|Lotus Suite 1-4, FL. 22
Creating health systems of the 21st century to provide high quality care for today’s health problems requires modernizing, improving, and streamlining the way people receive and pay for health care. Growing health needs due to aging and epidemiological transition collide with challenging realities in countries at all income levels: inadequate infrastructure and too few health providers in low-income countries; budget-busting provision of comprehensive health services for all in middle-income countries; and layers of high-cost care in high-income countries. Fully tackling these challenges will require new resources for health – and wiser allocation of existing resources – to keep up with rising demand, and to fairly provide the benefits of advanced technology to all.
Of the projected $80 billion increase in health investments needed by 2030 to meet SDG 3, more than 60 percent is needed to grow NCD services, and 85% is expected to come from domestic resources (SDG Health Price Tag, WHO 2018). And yet many countries, including India and multiple countries in Africa, have deprioritized health within government budgets in the past 15 years. Middle-income countries struggle to meet new promises against tight budget ceilings. Solutions are multi-faceted and multi-partner. The primary responsibility for meeting health needs lies with governments, but external resources will be required to fill the large vacuum in NCD control in the poorest countries of the world. Other LMICs can accelerate progress toward UHC by augmenting existing resources with technology, technical assistance and partnerships. External resources can come from multiple sources, such as official development assistance (ODA), loans – both at concessional and commercial rate, the private sector, and innovative financing. Internal resources are predominantly generated from the public sector, where efficient delivery of services is paramount to achieving greater coverage for NCD needs.

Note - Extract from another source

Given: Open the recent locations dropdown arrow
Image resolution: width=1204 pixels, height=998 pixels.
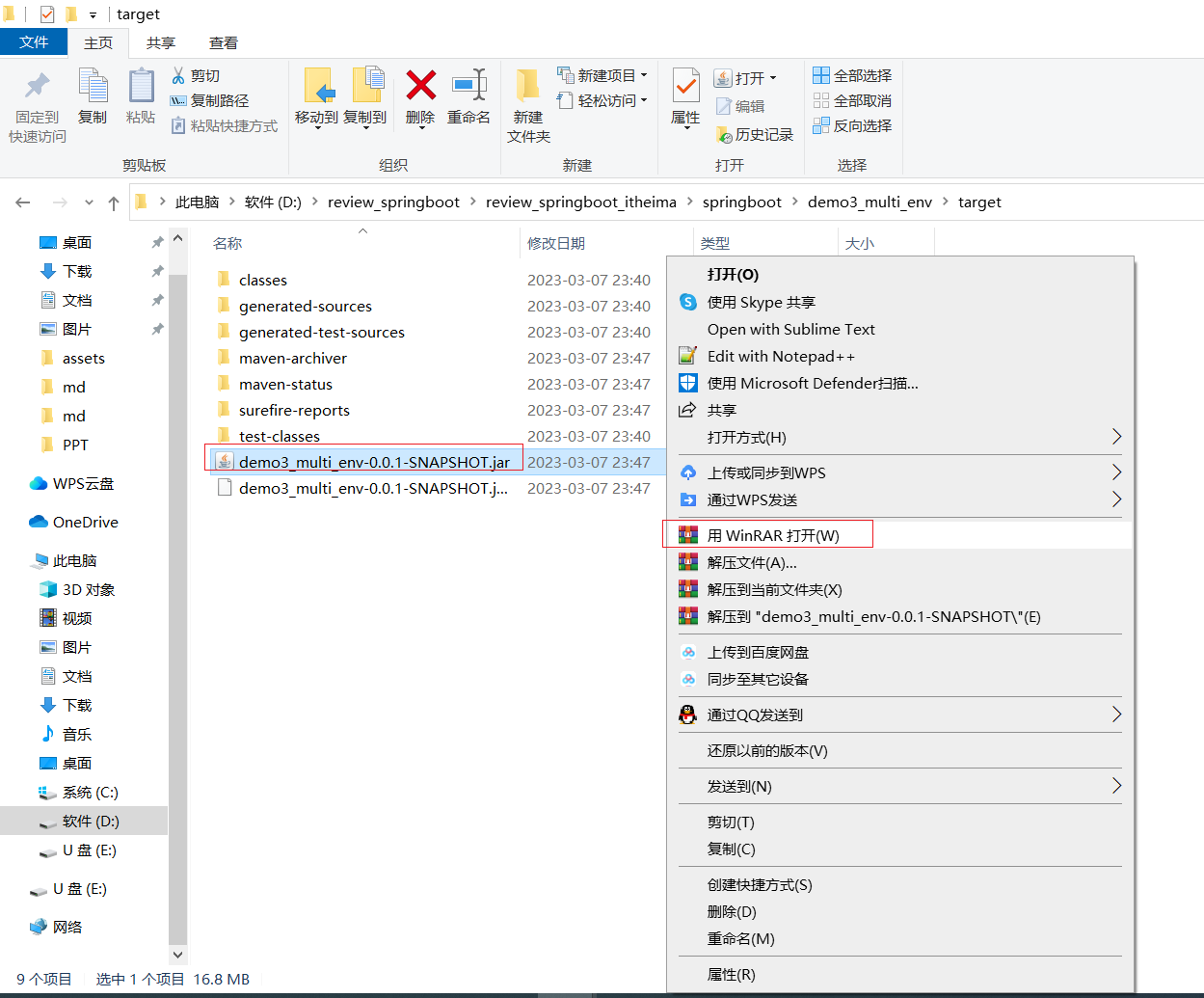Looking at the screenshot, I should click(x=89, y=202).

This session provides a close look at sources of funding for NCDs in LMICs by looking at historical trends in funding from official and non-official donors, as well as LMIC governments. It examines the financing gap for NCDs, globally and for selected countries, and projections of how that gap will be narrowed by 2030. Finally, the session offers examples of funds mobilization from a variety of sources – public, private, and innovative. It features representatives of organizations that are co-creating customized financial mechanisms and arrangements to close the NCD financing gap.